Alcolumbre diz que Senado analisará PEC do fim da escala 6x1 'sem pressa'

Presidente da Casa afirma que proposta passará por comissões e reforça que o Senado não será mero "carimbador" do texto aprovado pela Câmara

O presidente do Senado, Davi Alcolumbre (União-AP), afirmou nesta terça-feira (2/6) que a proposta de emenda à Constituição (PEC) que prevê o fim da escala de trabalho 6x1 será analisada pela Casa sem pressa. Segundo ele, o Senado fará uma discussão aprofundada da matéria e não atuará como mero "carimbador" das propostas aprovadas pela Câmara dos Deputados.

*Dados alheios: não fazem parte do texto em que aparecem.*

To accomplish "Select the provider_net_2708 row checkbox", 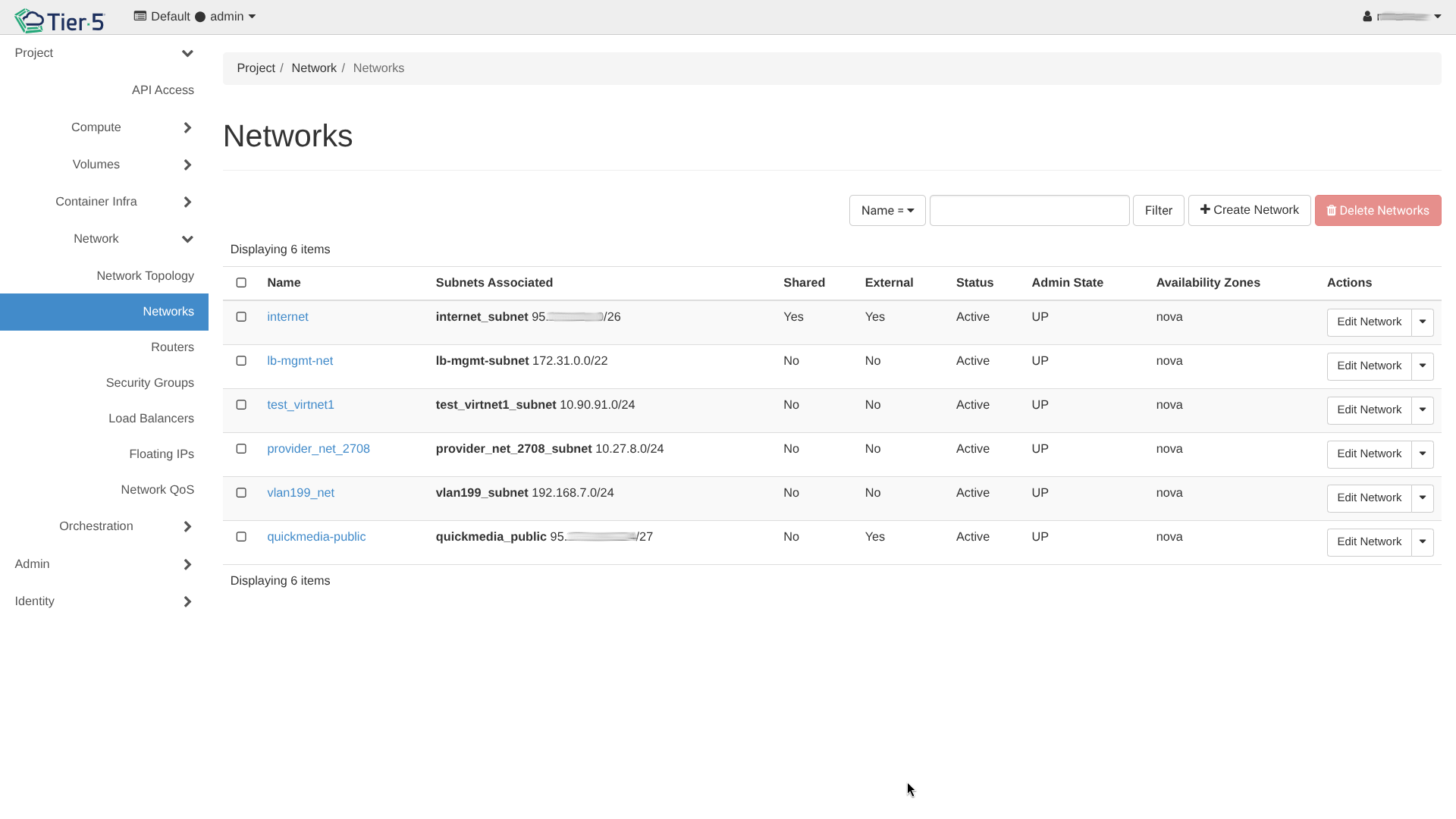I will pos(241,449).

Durante sessão plenária, Alcolumbre defendeu que os senadores tenham tempo para examinar o texto e ouvir os diferentes setores envolvidos no debate. "Espero que o Senado possa ter o tempo razoável para se desobrigar de um debate com essa envergadura e essa magnitude. Para que os senadores possam ler o texto, interpretar o texto, ouvir os setores envolvidos, ouvir os trabalhadores, os que produzem", afirmou.

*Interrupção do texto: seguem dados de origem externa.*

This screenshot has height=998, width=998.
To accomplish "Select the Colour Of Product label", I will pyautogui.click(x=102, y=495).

O presidente da Casa relatou que há divergências entre os parlamentares sobre a tramitação da proposta. Enquanto alguns defendem a criação de uma comissão especial para discutir o tema, outros avaliam que o texto poderia seguir diretamente para votação em plenário. 

Apesar disso, Alcolumbre indicou que a PEC deverá passar pelas comissões temáticas do Senado, incluindo a Comissão de Constituição e Justiça (CCJ). "Essa proposta terá de tramitar nas comissões. A cobrança de todos os senadores sobre a Presidência é que todas as matérias possam passar, no mínimo, por uma comissão", declarou.

Para organizar a discussão, o senador informou que convocará uma reunião de líderes na próxima semana. A expectativa é definir o rito de tramitação da proposta e o calendário de debates.

Alterações no texto 

Alcolumbre também sinalizou que o Senado poderá promover alterações no texto aprovado pelos deputados caso considere necessário. Segundo ele, a análise da Casa deve buscar aperfeiçoamentos em uma matéria que classificou como relevante para o país.

"Espero muito que, nesse debate, que a gente possa, à altura do Senado, promover um aperfeiçoamento a esse texto, se couber. Seria muito razoável se o Senado pudesse melhorar um texto com essa importância", disse.